Potentially closes ZenGo-X/multi-party-ecdsa#148 and #150.

@nskybytskyi
Copy link
Author

@survived one more thing: earlier we were concerned with Vec reallocations, but then we reviewed the code and realized that the current version of curv is mostly iterator-based. Dima and I are not huge Rust experts, so we are not sure if such iterators leave intermediate values in memory or if they construct the resulting object in place. Could you please clarify this?

@survived
Copy link
Contributor

the current version of curv is mostly iterator-based

What do you mean? Could you give an example?

earlier we were concerned with Vec reallocations

Actually, I'm not sure whether we should address reallocation concern in num-bigint backend. It slows down the performance which might be not desirable. Maybe we should address reallocations zeroizing in another backend?

@DmytroTym
Copy link

DmytroTym commented Nov 19, 2021

What do you mean? Could you give an example?

One random example might be Polynomial's sample_exact_with_fixed_const_term. Its predecessor in curv 0.7, Feldman VSS's sample_polynomial method, had a problem: it first created a vector of coefficients, consisting of one element, and then extended it with a vector of random_coefficients. Depending on the size of the latter, coefficients vector might have been reallocated in memory after this extension. Now, even if elements of this vector implemented Zeroize on drop, they would not get zeroed out from their old location in memory. We got this impression looking at the code of Vec reallocation and verified it experimentally. I guess in situations like this, it's better to allocate memory in advance using Vec's with_capacity?
That said, the new code is very different: it uses iterators and we do not understand if in this specific case and in other similar places in curv any reallocations happen (we do not consider num-bigint here, only higher-level curv methods). Do you happen to know if/when iterators reallocate and are there places in curv where it might happen? We can look into that ourselves if you don't know the answer straight away.

@survived
Copy link
Contributor

survived commented Nov 22, 2021

I don't think that in this particular case vector gets reallocated. Since it's constructed from Iterator, it can use Iterator::size_hint in order to allocate sufficient space to avoid reallocations. Here's a small program that traces every allocation, note that number of allocations is the same regardless of the tail size (try 10/100/1000/10000).

Though relocation might happen somewhere else in the library. The entire library needs to be carefully reviewed in order to make sure that it doesn't happen.

@survived
Copy link
Contributor

Moreover, (but I might be mistaken) every time we pass Scalar by value as an argument to some function, it gets copied and old version persist on stack without zeroing out.
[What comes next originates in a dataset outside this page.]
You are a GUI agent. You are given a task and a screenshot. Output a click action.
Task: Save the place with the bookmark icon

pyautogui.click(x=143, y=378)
I mean:

let scalar = Scalar::random();
some_function(scalar);

Here scalar is supposed to be moved to some_function which means that its bits are going to be copied, and old value persist on stack. Possible solution is to clone it:

let scalar = Scalar::random();
some_function(scalar.clone());

In this case, scalar is not moved and is dropped properly. So there are a lot of things we need to keep in mind in order to design zeroing properly.

@survived survived linked an issue Nov 22, 2021 that may be closed by this pull request
@nskybytskyi
Copy link
Author

  1. Iterators: it is good news that no reallocations happen!
  2. Pass by value: it appears to me that most curv methods do not take Scalars by value. We will definitely take care of such concerns in our project, but I don't know if we can improve zeroize design without performance regression and need to modify some client-side code 😞

Note: as pointed out by @survived, passing Scalars by value will create an extra copy on the stack. Several methods and functions were updated to take a reference instead.
@nskybytskyi nskybytskyi changed the title Fix: impl zeroize for point and zeroize points that need to be zeroized Fix: zeroize Point and BigInt on drop, and other zeroize changes Nov 22, 2021
@DmytroTym
Copy link

DmytroTym commented Nov 22, 2021

As for scalars getting implicitly copied - in some functions, they are passed by reference and I think it is, if possible, the way to go, right? Any code that calls such function won't be able to accidentally create a copy. If scalars are passed by value, all callers should carefully clone scalars and so we transfer our problems onto the client code.
However, this copying happens not only with functions, but also when creating structures, right?
Anyway, do you think that we can 1) completely eliminate leaks on the stack 2) should take it as seriously as secrets persisting on the heap? For example, in GMP manual on secure methods, they guarantee no implicit heap allocations, but don't do the same for the stack:

Note however that compilers may choose to spill scalar values used within these functions to their stack frame and that such scalars may contain sensitive data.

@survived
Copy link
Contributor

survived commented Nov 22, 2021

@Sky-Nik,

most curv methods do not take Scalars by value

Indeed, we didn't take into account that aspect while were designing the library. Good opportunity to improve it. I don't think that bunch of .clone() will affect performance in any noticeable way, since all scalars are actually Copyable

@DmytroTym,

in some functions, they are passed by reference and I think it is, if possible, the way to go, right?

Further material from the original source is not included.